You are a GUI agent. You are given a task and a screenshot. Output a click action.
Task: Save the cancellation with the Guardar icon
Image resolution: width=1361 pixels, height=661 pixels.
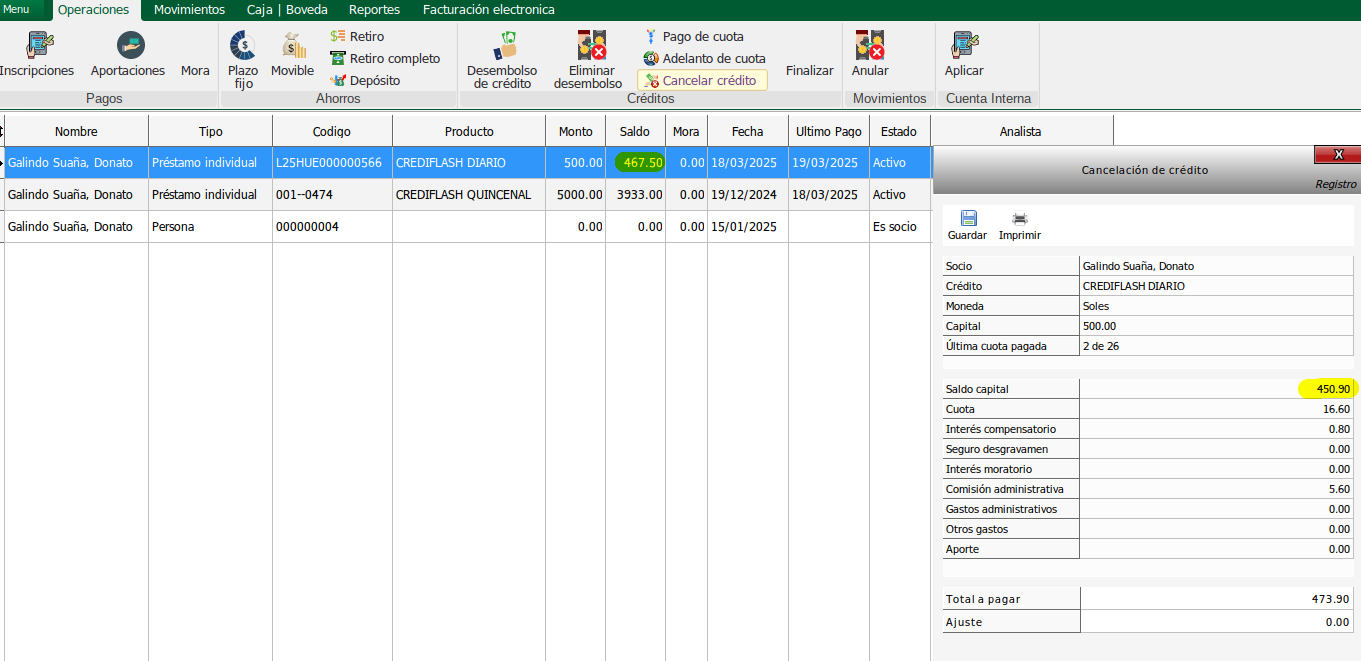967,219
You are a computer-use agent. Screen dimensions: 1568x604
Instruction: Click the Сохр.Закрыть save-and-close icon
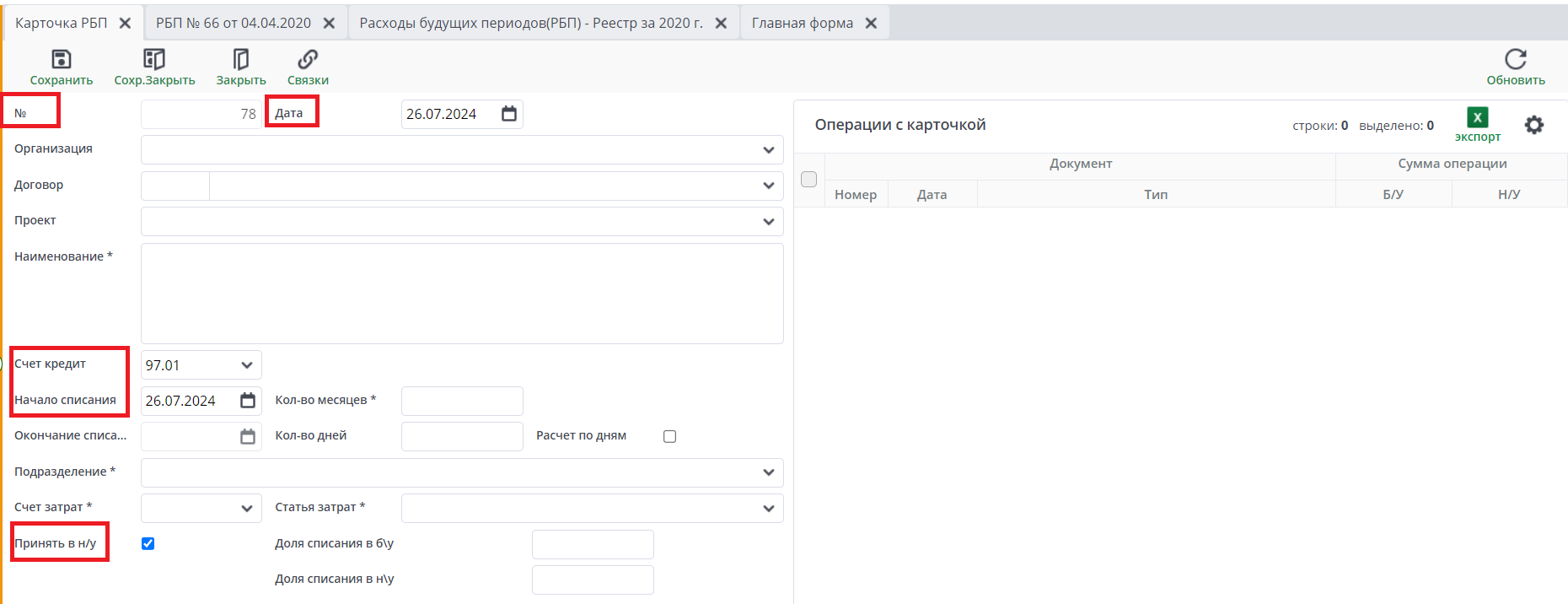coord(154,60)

■ ■ ■ ■ ■

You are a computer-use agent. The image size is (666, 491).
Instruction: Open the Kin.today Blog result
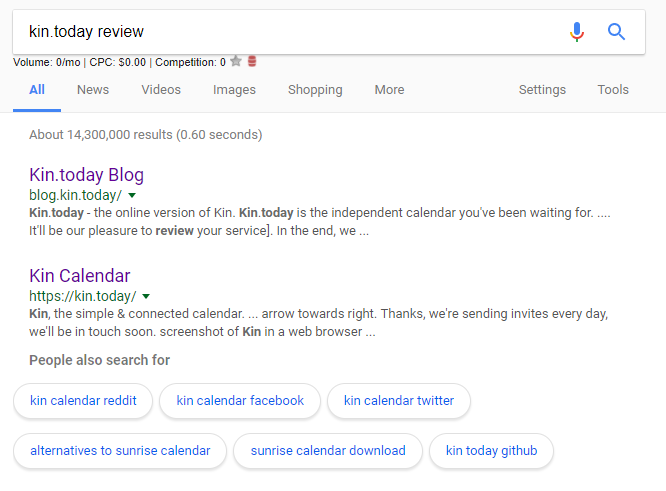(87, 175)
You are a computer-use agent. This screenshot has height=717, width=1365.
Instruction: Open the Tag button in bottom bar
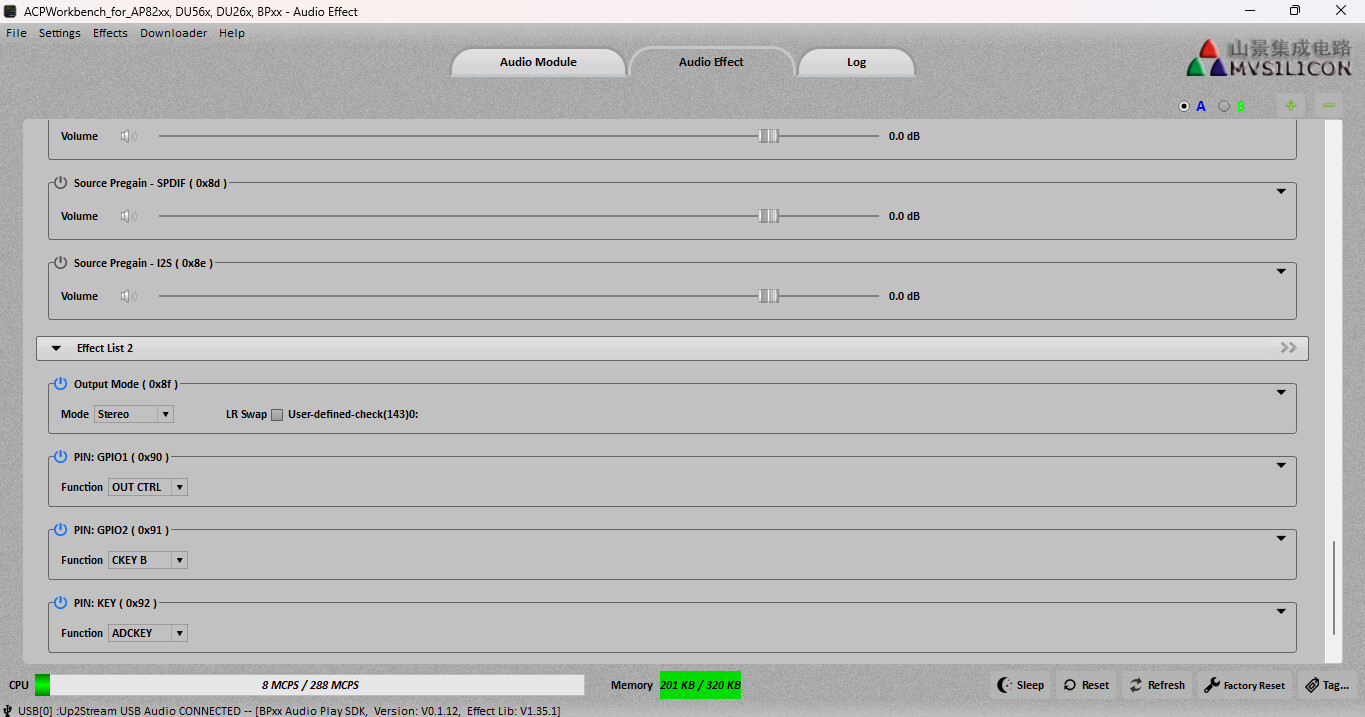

■ ■ ■ ■ ■

Answer with one number: how many lines in the listing hold "agent".

4